JJ+E is based on the book Vinterviken by Swedish author Mats Wahl which won the German Youth Literature Prize in 1996.
JJ+E is a teen movie and while watching and thinking about it I have borne this strongly in mind. For full disclosure, it is a VERY long time since I was a teenager! However, I do not expect a teen movie to be one designed to appeal to adults who may have watched loads of the genre in the past. Nevertheless, teen films do still need to work as films, so does JJ+E do that?
First a little background… John John (JJ as he is known) comes from a rough area, has a mother with a boyfriend who has an “interesting” past, and close friends (such as his best friend “Sluggo”) who are engaged in some illegal activities and general “laddishness”. Here we have the first part of our romantic couple.
The other part of this couple is Elisabeth who has recently lost her mother and lives with her father, Frank, and little sister in a big, expensive house (with a swimming pool) in the posh suburbs of Stockholm.

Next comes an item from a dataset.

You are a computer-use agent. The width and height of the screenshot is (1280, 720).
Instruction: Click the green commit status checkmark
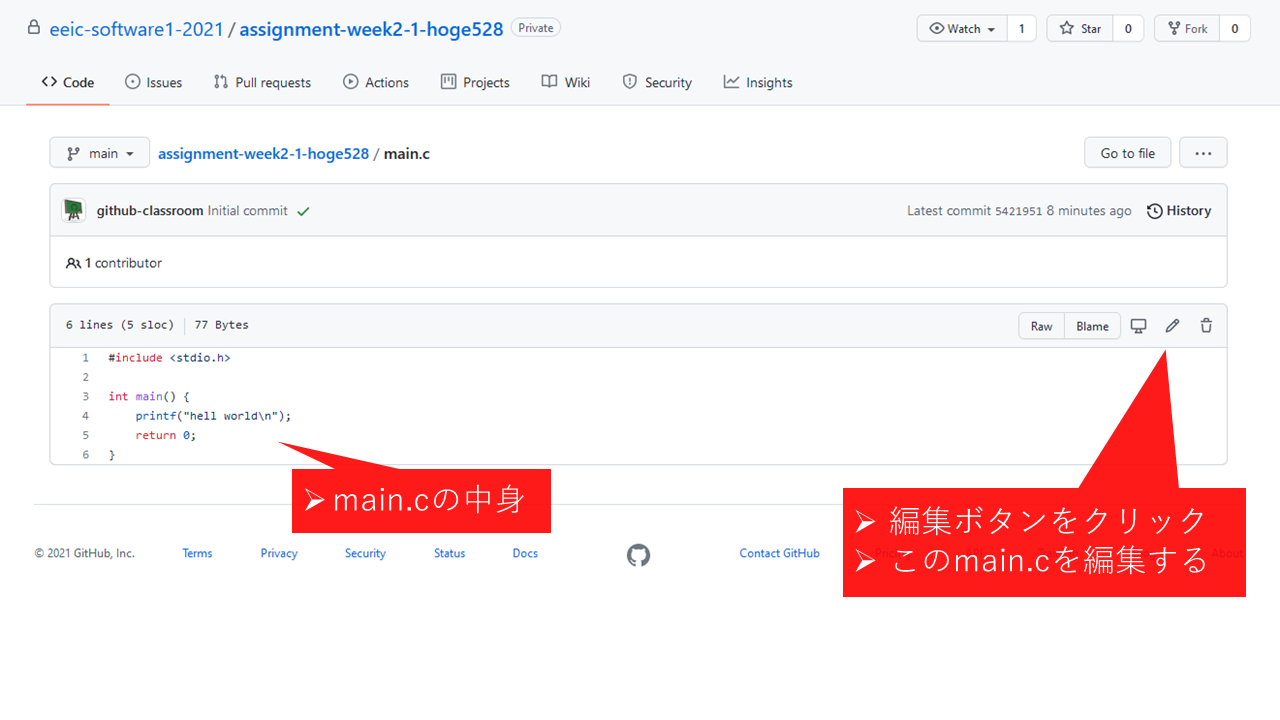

It is when our lads including JJ steal a boat (as you do) and take a trip to the other side of the water to the affluent area where Elisabeth lives that their paths first, very briefly, cross. JJ saves her little sister from drowning (some dubious lifesaving rules practised here…) and when he is taken back (with dodgy Sluggo) to the house that says “minted” this is where he and Elisabeth first glimpse each other.
By coincidence, they both get a place at the same, prestigious drama class in the city. At this point, I did feel that this part could have been further developed and explored with more about the acting and how they both, individually took part in the activities. The acting is almost an afterthought to the story (except as a useful part of the plot).
Teenagers do stupid things and will not listen to advice (admittedly advice at the end of physical violence is not a great way to get someone to listen) and both JJ and E do some stupid and irresponsible things. Inevitably betrayals, making silly choices and being easily lead all comes home to roost.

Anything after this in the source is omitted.